A few weeks ago, on a Saturday, I was racing to a hair cut. I didn’t need to be racing, but I was hungry beforehand and insisted on eating something first. So I was late. As I gunned down the street, I made the split second decision to jump a yellow light just as it was turning red. Through the corner of my eye I saw the boy on his bike waiting to cross the street. As I raced through the intersection, he was looking at the cross signal and obediently began to cross when it told him to . . . . .
The brakes on my hand me down R32 (thanks to my car geek husband) are superb and allowed me to stop right at the edge of what could have been. The moon and stars aligned for both me and that little boy. We gave each other shocked looks acknowledging our shared dance at the edge of the precipice and then proceeded along our way. I pulled into the lot for my appointment (on time – yay for me). The car that had been following behind pulled in after me and I was sure they were going to chastise me and I was not going to argue. Instead the woman said, “The Gods were with you today.” And indeed they were. Indeed they were.
I tell you this story with you because I need to make it real for myself. My hope is that sharing it will help me to never, ever, forget it. I want to live by it whenever possible. As someone prone to stress and the loss of perspective this entails, I want it to serve as a positive motivator to stay present. I hope sharing it will help me to stay accountable to the message. TAKE NOTHING FOR GRANTED.
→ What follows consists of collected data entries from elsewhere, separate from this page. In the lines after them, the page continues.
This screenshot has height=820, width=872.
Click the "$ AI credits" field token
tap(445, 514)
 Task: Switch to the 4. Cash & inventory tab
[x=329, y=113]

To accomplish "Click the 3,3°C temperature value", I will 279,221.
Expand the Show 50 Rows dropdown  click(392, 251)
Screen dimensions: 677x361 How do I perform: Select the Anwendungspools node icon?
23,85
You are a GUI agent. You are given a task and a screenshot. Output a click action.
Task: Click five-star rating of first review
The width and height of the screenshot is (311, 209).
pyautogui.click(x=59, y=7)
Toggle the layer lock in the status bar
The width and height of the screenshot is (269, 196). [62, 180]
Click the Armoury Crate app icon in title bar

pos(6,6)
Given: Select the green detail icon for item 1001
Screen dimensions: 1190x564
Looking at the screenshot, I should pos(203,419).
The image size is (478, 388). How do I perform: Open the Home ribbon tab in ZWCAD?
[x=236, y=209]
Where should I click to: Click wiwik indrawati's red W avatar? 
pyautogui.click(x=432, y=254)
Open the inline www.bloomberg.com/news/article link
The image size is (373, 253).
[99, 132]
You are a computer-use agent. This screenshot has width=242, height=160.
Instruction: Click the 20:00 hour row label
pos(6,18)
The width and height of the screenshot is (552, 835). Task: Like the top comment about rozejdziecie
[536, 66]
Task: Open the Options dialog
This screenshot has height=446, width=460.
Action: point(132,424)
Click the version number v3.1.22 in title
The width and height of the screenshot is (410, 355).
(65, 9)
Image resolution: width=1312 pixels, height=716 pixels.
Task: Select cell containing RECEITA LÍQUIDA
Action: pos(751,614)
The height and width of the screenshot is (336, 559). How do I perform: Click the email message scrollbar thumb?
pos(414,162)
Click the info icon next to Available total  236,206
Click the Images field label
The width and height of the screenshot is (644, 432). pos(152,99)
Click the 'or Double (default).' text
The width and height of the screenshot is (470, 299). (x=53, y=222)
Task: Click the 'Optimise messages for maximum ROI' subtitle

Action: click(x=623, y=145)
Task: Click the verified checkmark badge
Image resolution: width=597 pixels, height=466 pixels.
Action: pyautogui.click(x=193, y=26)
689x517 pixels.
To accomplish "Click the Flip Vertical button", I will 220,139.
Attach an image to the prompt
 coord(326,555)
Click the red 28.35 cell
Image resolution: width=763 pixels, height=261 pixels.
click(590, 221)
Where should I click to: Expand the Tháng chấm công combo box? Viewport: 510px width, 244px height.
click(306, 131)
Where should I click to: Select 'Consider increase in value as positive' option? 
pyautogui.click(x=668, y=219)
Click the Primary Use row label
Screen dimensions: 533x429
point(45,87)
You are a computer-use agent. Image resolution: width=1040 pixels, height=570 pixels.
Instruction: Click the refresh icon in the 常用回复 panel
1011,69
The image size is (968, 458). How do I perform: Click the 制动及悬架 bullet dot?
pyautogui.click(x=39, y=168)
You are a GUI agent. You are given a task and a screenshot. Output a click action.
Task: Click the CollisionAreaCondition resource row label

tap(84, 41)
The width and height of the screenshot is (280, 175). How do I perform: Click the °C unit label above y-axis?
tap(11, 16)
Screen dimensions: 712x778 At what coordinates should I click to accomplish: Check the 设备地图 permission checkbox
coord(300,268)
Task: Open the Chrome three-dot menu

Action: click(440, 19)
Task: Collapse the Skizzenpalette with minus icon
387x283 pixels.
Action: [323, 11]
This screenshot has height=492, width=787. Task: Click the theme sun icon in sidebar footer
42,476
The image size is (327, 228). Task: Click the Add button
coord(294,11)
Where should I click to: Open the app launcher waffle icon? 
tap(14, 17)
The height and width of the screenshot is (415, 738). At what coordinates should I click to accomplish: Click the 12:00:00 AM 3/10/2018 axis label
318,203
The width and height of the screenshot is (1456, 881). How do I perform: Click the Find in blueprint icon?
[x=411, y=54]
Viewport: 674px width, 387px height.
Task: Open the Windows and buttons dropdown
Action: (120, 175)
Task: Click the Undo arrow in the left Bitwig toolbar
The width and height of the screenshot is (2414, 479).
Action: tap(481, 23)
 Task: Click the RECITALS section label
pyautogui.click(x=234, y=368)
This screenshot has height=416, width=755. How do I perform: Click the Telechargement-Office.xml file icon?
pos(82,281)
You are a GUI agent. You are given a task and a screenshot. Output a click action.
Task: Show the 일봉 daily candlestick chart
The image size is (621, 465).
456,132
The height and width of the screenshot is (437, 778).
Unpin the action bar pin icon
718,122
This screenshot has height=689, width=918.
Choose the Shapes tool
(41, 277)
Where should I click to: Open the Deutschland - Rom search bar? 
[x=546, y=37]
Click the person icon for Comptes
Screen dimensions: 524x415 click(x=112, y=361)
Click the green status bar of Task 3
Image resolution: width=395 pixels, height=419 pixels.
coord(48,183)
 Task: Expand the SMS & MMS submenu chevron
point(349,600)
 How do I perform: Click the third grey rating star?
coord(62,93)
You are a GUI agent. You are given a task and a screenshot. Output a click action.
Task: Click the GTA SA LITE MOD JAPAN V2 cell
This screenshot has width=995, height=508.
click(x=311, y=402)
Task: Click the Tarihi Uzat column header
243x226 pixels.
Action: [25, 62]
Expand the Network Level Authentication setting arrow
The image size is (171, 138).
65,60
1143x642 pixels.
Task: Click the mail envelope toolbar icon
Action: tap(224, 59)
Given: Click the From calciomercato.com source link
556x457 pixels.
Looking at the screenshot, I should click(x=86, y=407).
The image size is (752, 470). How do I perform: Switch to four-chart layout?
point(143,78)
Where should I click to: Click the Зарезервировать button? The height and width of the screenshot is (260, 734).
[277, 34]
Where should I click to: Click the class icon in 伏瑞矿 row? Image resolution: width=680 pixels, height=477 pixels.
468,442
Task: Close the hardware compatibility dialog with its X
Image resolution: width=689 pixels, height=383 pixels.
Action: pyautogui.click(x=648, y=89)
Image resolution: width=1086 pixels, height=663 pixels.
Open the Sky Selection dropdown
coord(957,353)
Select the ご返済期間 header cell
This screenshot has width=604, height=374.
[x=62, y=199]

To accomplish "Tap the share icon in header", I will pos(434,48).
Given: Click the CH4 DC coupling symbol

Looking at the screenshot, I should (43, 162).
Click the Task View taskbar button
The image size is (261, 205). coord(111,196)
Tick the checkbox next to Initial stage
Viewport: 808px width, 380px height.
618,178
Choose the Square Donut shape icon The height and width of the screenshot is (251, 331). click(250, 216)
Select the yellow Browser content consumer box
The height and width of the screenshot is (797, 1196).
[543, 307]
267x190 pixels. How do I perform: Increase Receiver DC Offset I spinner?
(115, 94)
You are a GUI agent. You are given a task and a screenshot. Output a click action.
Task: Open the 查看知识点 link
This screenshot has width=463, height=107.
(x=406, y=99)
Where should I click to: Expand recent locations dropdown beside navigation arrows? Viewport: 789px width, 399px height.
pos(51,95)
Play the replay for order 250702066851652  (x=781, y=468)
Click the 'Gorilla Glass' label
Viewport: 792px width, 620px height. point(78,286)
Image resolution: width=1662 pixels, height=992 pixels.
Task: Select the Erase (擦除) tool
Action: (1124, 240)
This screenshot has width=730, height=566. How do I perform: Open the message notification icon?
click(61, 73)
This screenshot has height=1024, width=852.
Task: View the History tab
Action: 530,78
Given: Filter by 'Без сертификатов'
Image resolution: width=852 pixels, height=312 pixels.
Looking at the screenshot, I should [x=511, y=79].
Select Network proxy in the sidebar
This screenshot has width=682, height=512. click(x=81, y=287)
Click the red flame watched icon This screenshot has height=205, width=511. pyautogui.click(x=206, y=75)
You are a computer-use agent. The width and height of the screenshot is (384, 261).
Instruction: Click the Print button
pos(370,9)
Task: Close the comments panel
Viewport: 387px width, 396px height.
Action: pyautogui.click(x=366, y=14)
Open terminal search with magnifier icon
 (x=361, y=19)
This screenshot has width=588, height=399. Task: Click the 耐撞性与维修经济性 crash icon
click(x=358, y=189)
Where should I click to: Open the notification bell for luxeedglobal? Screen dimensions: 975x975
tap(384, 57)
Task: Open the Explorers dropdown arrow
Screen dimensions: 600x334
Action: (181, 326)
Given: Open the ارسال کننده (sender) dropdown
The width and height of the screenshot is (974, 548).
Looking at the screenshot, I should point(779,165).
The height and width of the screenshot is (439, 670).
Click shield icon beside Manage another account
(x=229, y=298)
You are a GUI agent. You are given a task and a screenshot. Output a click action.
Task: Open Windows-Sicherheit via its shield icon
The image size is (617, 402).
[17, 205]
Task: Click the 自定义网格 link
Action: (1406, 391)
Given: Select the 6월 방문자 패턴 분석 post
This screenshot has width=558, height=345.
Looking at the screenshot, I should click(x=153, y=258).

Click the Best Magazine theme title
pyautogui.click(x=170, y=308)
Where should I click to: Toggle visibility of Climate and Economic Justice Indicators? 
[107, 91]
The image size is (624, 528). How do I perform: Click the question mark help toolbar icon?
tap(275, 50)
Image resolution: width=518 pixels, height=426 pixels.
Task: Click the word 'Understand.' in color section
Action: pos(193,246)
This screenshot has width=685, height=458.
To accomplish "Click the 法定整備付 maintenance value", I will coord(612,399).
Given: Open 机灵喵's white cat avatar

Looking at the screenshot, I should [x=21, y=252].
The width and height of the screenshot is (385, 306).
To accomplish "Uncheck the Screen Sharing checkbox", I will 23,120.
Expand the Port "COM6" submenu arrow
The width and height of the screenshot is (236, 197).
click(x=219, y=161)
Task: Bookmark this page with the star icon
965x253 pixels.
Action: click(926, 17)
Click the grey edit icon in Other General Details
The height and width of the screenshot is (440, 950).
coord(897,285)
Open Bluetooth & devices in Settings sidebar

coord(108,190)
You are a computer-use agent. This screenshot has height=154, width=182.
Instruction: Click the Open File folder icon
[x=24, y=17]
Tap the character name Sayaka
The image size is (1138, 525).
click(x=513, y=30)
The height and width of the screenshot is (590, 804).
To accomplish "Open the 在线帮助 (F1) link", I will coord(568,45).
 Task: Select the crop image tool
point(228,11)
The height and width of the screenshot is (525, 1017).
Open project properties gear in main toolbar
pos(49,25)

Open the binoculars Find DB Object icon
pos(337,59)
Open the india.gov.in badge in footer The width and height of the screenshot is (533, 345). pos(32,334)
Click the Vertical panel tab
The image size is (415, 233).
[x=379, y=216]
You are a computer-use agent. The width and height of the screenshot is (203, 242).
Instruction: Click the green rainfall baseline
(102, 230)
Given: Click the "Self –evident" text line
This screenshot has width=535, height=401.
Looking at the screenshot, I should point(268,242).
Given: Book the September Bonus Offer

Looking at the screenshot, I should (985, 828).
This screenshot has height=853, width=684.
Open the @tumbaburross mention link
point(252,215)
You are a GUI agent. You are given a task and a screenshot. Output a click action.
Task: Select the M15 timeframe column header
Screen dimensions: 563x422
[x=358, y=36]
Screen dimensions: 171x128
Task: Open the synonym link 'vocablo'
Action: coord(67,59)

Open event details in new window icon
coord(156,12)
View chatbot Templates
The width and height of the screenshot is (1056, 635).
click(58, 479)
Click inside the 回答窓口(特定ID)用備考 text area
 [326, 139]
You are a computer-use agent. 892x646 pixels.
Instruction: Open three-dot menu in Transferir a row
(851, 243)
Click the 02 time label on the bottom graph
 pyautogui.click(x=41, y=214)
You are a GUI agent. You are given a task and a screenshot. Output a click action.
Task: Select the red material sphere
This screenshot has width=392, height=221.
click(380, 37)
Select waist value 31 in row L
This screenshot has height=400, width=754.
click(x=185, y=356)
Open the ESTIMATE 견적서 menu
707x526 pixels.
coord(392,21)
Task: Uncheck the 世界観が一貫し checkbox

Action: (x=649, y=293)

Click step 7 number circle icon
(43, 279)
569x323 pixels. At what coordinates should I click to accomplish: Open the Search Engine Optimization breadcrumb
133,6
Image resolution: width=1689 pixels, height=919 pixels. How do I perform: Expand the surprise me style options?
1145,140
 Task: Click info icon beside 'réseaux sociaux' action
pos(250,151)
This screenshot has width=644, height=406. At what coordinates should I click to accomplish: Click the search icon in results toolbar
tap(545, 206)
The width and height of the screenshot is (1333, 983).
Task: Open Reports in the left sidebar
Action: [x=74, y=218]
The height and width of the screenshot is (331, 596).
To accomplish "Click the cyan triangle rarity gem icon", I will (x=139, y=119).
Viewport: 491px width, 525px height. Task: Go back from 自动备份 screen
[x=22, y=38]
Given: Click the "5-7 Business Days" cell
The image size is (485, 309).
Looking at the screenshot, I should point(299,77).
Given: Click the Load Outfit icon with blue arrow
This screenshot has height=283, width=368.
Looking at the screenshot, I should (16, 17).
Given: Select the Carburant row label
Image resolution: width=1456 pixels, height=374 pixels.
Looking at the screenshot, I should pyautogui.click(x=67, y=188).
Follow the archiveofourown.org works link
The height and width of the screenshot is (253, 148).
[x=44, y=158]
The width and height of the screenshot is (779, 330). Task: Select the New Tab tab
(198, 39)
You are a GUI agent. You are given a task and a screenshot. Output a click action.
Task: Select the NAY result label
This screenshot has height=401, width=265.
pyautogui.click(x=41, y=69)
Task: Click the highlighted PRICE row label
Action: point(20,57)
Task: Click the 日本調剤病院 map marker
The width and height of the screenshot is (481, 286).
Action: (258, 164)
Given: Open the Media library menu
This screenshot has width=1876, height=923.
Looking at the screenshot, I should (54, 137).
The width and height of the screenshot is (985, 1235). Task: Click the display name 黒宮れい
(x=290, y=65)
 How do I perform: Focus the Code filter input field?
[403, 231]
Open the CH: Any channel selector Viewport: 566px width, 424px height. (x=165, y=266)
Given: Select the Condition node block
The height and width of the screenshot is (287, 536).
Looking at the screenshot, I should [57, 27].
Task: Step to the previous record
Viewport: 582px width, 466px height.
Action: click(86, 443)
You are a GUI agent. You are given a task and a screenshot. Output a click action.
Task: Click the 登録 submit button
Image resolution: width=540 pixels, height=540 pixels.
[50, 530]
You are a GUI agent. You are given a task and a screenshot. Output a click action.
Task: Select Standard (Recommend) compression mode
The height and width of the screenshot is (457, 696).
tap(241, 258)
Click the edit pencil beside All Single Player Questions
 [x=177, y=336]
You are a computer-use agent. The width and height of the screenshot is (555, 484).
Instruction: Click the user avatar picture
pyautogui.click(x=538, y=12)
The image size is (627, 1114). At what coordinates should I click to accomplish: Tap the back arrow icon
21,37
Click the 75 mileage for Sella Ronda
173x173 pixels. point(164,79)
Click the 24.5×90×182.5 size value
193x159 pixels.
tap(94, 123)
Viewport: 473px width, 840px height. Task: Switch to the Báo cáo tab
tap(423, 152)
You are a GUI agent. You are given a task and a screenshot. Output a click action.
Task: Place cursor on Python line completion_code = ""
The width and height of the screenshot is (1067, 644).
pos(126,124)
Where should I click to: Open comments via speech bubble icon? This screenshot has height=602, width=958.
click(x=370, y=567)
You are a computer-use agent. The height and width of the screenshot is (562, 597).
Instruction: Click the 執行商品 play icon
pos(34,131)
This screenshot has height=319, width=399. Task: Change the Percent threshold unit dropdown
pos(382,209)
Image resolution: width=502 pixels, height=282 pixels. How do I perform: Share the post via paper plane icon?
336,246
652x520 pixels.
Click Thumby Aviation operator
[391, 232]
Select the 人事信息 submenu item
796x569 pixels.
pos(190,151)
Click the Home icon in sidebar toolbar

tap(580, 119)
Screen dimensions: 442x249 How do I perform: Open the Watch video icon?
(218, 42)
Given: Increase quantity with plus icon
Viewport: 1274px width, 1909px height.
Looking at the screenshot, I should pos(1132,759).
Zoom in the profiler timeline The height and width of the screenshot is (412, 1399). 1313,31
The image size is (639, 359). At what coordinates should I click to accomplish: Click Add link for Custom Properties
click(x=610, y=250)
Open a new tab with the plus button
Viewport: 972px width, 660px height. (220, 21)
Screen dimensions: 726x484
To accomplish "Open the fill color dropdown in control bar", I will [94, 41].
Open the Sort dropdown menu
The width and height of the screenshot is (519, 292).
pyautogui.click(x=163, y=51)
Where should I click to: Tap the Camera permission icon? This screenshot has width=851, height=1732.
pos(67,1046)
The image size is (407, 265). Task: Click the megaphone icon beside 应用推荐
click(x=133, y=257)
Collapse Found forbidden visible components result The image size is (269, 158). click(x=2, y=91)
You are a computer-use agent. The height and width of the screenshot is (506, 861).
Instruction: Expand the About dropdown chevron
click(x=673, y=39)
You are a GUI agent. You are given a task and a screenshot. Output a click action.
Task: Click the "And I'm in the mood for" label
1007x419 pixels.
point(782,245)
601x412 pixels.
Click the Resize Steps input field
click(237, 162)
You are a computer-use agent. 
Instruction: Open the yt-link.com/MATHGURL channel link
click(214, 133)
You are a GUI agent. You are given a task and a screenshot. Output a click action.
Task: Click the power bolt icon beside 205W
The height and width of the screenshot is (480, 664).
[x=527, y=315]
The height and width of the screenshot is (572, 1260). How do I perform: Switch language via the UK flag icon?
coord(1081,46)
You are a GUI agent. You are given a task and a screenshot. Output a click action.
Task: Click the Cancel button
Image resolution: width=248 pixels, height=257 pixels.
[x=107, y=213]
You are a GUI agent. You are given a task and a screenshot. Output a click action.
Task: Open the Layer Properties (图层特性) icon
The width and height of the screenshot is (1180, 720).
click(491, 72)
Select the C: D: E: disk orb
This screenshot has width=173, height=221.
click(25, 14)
There is an invisible line between us and the other side. The place where time stops and we are spun unfettered into a universe free from the order and monotony that lulls us into boredom and complacency and also keeps us ignorant of the mystery. The mystery is as fierce as it is awesome, as beckoning as it is terrifying. I suppose many of us wish to live in the “good” part of the awesome. The full night sky stretching far and away, and we for a precious moment go there too. Or the cool, synchronistic coincidence when you have the dream that is manifested in `real life,’ or think the thought privately that then happens right before your eyes. It’s the other part – the trauma part, when life as we know it no longer holds us within its boundaries of time, space, numbers and routines and we are thrown beyond its predictability and comforts, those are the moments we dread. And perhaps that is why it is so easy to forget the mystery and rush to appointments that we ourselves prefigured our lateness to.